We can achieve the same result with tidy evaluation by somehow adding $ back into the picture while data-masking functions by using .data or .env to be explicit about whether you’re talking about a data-variable or an env-variable:

diamonds %>% filter(.data$carat > .env$min)

diamonds %>% filter(.data[[var]] > .env$min)

num_vars <- c("carat", "depth", "table", "price", "x", "y", "z")
ui <- fluidPage(
  selectInput("var", "Variable", choices = num_vars),
  numericInput("min", "Minimum", value = 1),
  tableOutput("output")
)
server <- function(input, output, session) {
  data <- reactive(diamonds %>% filter(.data[[input$var]] > .env$input$min))
  output$output <- renderTable(head(data()))
}

The app works now that we’ve been explicit about .data and .env and [[ vs $. See live at https://hadley.shinyapps.io/ms-tidied-up.

12.3.2 Example: ggplot2

Here we apply this idea to a dynamic plot where we allow the user to create a scatterplot by selecting the variables to appear on the x and y axes. ggforce::position_auto() was used so that geom_point() works regardless of whether the x and y variables are continuous or discrete.

ui <- fluidPage(
  selectInput("x", "X variable", choices = names(iris)),
  selectInput("y", "Y variable", choices = names(iris)),
  plotOutput("plot")
)
server <- function(input, output, session) {
  output$plot <- renderPlot({
    ggplot(iris, aes(.data[[input$x]], .data[[input$y]])) +
      geom_point(position = ggforce::position_auto())
  }, res = 96)
}

Alternatively, we could allow the user to pick the geom. The following app uses a switch() statement to generate a reactive geom that is later added to the plot.

ui <- fluidPage(
  selectInput("x", "X variable", choices = names(iris)),
  selectInput("y", "Y variable", choices = names(iris)),
  selectInput("geom", "geom", c("point", "smooth", "jitter")),
  plotOutput("plot")
)
server <- function(input, output, session) {
  plot_geom <- reactive({
    switch(input$geom,
      point = geom_point(),
      smooth = geom_smooth(se = FALSE),
      jitter = geom_jitter()
    )
  })
  
  output$plot <- renderPlot({
    ggplot(iris, aes(.data[[input$x]], .data[[input$y]])) +
      plot_geom()
  }, res = 96)
}

This app allows you to select which variables are plotted on the x and y axes. See live at https://hadley.shinyapps.io/ms-ggplot2.

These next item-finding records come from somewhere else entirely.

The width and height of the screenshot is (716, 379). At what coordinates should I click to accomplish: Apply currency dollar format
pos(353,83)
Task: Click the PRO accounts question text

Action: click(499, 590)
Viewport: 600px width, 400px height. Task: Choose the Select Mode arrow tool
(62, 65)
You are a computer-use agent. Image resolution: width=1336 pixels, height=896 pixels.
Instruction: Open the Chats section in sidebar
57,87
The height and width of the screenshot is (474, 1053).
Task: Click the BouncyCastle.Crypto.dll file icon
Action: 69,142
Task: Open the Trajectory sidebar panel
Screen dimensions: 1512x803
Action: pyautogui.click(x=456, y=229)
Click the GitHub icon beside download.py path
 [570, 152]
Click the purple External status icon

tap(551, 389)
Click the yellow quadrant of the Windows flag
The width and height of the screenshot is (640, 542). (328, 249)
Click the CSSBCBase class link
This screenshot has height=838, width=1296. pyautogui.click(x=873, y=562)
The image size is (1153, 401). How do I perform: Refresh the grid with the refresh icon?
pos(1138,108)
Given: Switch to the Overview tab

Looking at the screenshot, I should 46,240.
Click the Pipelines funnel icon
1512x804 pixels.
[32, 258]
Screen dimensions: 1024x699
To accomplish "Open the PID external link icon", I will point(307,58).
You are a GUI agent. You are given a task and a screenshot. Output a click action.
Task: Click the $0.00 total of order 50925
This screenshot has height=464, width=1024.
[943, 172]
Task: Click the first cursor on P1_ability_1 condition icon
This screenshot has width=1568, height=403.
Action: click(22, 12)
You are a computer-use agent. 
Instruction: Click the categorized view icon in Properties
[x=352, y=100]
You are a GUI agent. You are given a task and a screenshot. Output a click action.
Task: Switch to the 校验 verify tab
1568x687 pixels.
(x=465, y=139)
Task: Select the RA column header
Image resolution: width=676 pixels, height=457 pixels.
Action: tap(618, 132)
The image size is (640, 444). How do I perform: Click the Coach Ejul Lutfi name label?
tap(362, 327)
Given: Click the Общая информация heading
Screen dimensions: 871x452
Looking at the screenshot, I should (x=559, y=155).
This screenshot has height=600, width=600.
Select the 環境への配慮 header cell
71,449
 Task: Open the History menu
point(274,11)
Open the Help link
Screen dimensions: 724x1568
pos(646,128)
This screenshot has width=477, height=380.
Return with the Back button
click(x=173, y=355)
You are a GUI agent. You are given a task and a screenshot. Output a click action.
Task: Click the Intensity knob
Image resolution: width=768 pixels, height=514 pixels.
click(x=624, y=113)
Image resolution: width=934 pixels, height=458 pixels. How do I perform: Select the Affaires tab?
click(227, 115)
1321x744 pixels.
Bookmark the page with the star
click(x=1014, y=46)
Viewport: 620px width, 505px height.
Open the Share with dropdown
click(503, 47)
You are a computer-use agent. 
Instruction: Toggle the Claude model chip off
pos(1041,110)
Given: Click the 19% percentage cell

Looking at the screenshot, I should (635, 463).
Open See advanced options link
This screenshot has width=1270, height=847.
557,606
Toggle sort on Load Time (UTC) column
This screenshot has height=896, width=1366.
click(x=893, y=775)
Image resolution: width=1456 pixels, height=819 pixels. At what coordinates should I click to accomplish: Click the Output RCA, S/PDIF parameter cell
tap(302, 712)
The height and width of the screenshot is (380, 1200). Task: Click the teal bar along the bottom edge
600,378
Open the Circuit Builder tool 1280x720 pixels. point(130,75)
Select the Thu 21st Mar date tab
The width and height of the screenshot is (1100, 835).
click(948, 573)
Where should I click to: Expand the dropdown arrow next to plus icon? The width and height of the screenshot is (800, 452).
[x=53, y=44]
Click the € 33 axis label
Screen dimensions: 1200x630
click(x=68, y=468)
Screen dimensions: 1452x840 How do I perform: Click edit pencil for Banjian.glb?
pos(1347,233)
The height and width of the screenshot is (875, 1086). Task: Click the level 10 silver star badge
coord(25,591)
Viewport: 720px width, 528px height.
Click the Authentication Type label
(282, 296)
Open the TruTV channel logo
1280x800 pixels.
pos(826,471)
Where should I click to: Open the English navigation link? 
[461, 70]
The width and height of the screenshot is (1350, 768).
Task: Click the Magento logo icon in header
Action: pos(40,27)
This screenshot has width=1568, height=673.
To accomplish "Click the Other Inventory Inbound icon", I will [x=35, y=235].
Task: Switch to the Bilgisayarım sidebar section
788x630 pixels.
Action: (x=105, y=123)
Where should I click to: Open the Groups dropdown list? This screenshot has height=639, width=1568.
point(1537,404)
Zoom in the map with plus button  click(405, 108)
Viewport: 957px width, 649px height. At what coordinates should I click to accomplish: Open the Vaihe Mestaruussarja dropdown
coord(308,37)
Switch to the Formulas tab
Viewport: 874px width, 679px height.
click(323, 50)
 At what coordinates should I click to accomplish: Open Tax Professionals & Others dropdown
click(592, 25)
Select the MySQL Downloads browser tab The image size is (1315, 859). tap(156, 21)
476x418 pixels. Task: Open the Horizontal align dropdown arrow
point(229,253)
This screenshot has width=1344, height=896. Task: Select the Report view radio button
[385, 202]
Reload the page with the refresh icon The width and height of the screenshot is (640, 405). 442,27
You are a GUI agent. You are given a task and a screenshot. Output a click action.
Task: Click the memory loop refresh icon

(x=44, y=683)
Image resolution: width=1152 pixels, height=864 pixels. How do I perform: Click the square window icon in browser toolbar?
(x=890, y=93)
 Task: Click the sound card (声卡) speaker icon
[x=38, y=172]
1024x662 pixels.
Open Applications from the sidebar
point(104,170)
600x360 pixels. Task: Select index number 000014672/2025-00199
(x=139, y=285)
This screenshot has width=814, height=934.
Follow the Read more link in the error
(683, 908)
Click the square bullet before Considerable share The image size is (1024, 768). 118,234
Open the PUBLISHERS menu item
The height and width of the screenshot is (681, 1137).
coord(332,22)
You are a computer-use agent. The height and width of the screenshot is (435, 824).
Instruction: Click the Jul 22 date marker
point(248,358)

One of the challenges of programming with user selected variables is that your code has to become more complicated to handle all the cases the user might generate.

12.3.3 Example: dplyr

The same technique also works for dplyr. The following app extends the previous simple example to allow you to choose a variable to filter, a minimum value to select, and a variable to sort by.

ui <- fluidPage(
  selectInput("var", "Select variable", choices = names(mtcars)),
  sliderInput("min", "Minimum value", 0, min = 0, max = 100),
  selectInput("sort", "Sort by", choices = names(mtcars)),
  tableOutput("data")
)
server <- function(input, output, session) {
  observeEvent(input$var, {
    rng <- range(mtcars[[input$var]])
    updateSliderInput(
      session, "min", 
      value = rng[[1]], 
      min = rng[[1]], 
      max = rng[[2]]
    )
  })
  
  output$data <- renderTable({
    mtcars %>% 
      filter(.data[[input$var]] > input$min) %>% 
      arrange(.data[[input$sort]])
  })
}

This app that allows you to pick a variable to threshold, and choose how to sort the results. See live at https://hadley.shinyapps.io/ms-dplyr.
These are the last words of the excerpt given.